• [SHORT TASK]:
Can you copy the data below word for word, omitting the pictures?

··· MATERIALS PROVIDED ···

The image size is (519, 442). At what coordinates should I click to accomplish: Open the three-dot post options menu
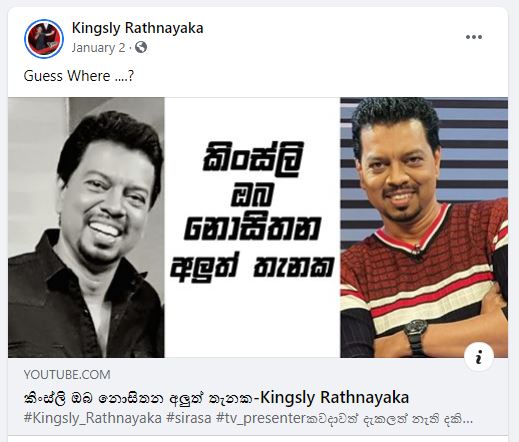pyautogui.click(x=474, y=37)
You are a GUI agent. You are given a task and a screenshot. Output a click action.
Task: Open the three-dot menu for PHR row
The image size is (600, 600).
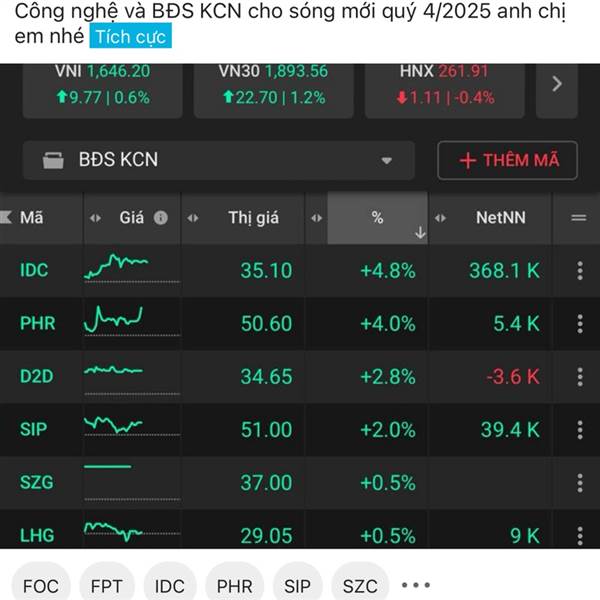[580, 323]
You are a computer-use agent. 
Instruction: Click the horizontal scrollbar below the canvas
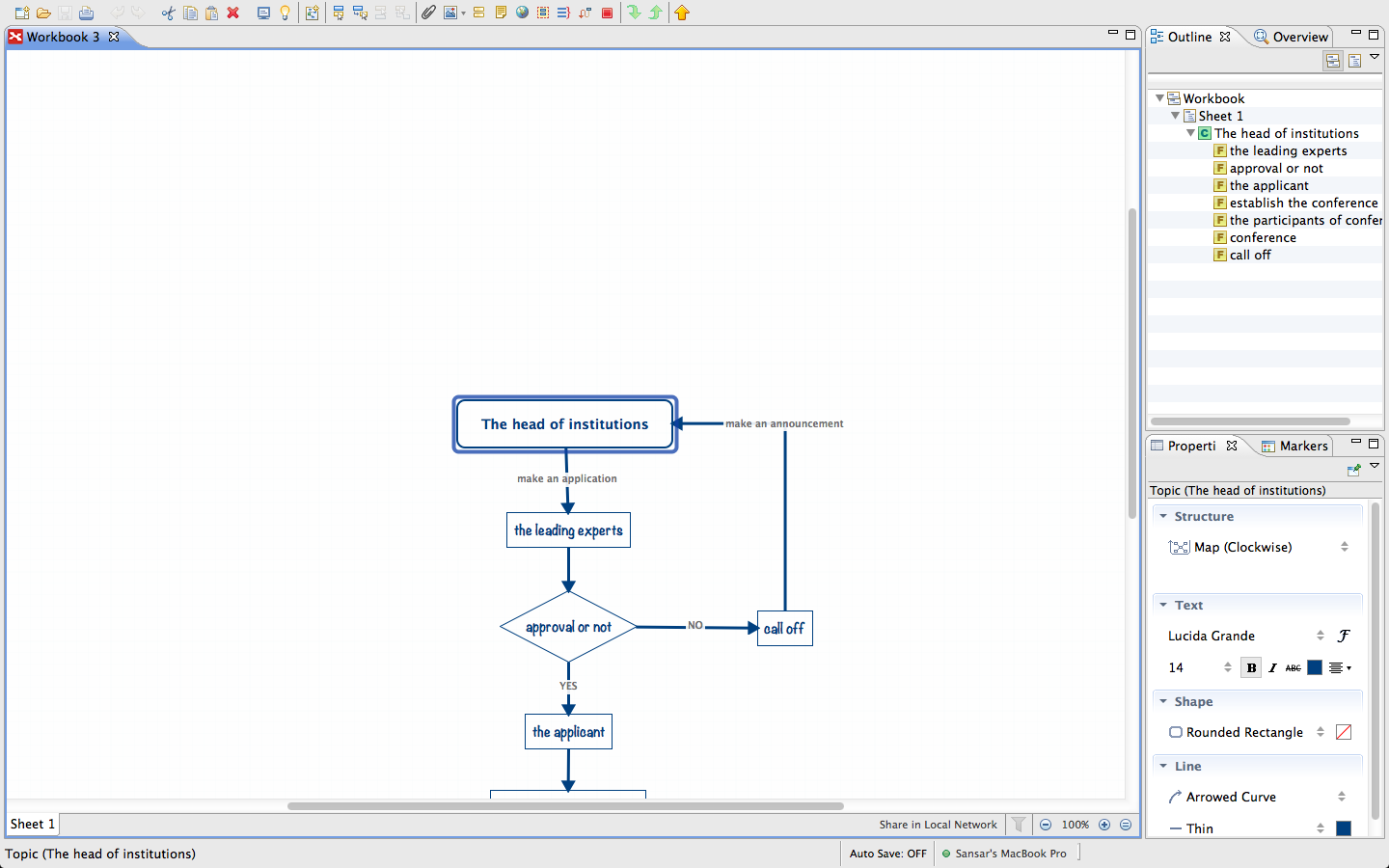564,807
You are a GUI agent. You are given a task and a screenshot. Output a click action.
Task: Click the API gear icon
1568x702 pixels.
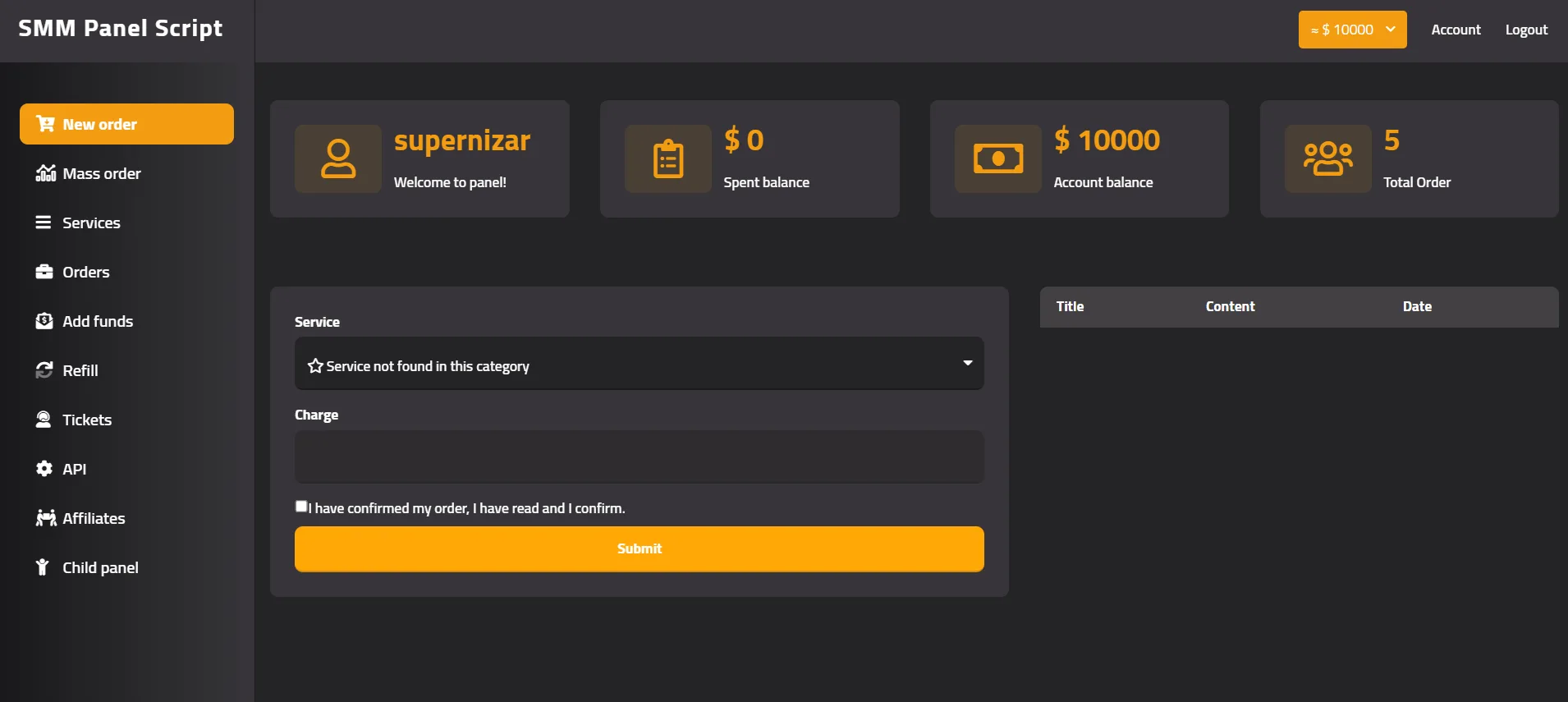click(x=44, y=469)
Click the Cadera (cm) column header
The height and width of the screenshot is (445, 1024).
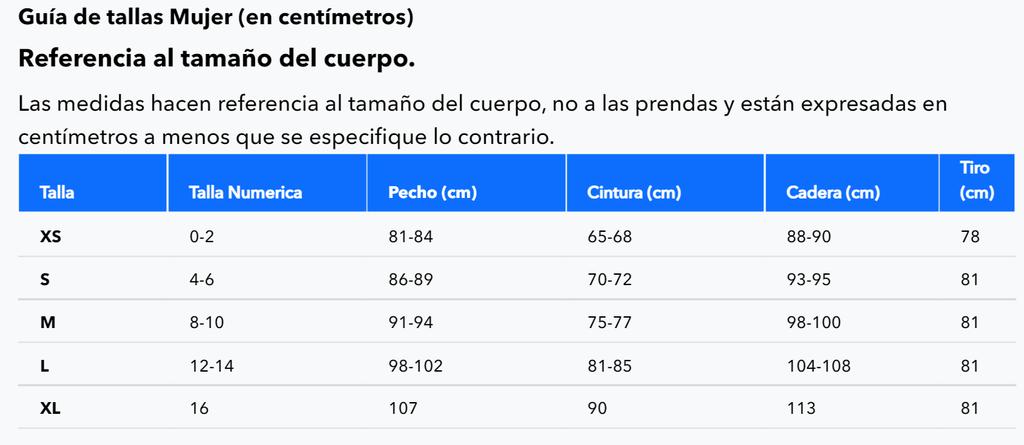pos(833,193)
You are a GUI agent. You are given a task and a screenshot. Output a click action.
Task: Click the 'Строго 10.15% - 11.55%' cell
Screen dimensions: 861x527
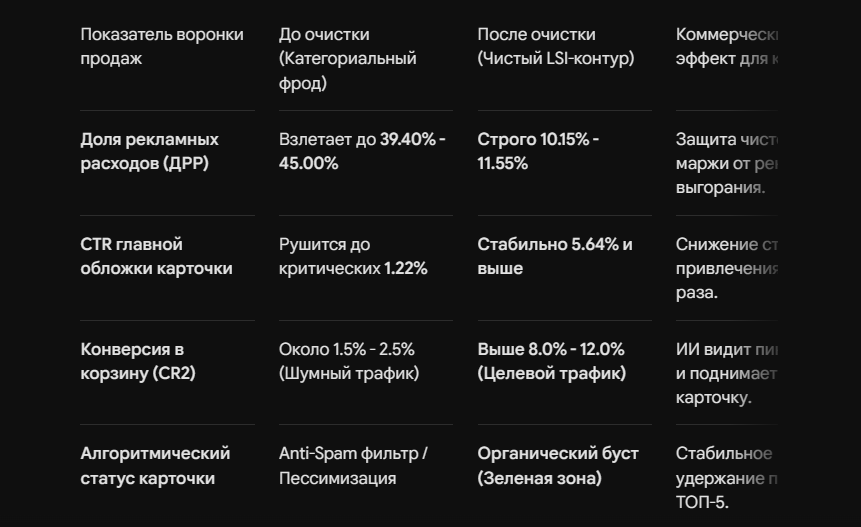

···

• [COMPLETE OUTPUT]:
The image size is (519, 442). At what coordinates should I click to accomplish: Open the three-dot post options menu
pyautogui.click(x=474, y=37)
You are a GUI agent. You are given a task and a screenshot. Output a click action.
Task: Open the three-dot menu for PHR row
The image size is (600, 600).
[580, 323]
You are a computer-use agent. 
Instruction: Click the horizontal scrollbar below the canvas
564,807
You are a GUI agent. You are given a task and a screenshot. Output a click action.
Task: Click the API gear icon
1568x702 pixels.
click(x=44, y=469)
Click the Cadera (cm) column header
The height and width of the screenshot is (445, 1024).
pos(833,193)
You are a GUI agent. You are given a task and a screenshot. Output a click action.
Task: Click the 'Строго 10.15% - 11.55%' cell
Screen dimensions: 861x527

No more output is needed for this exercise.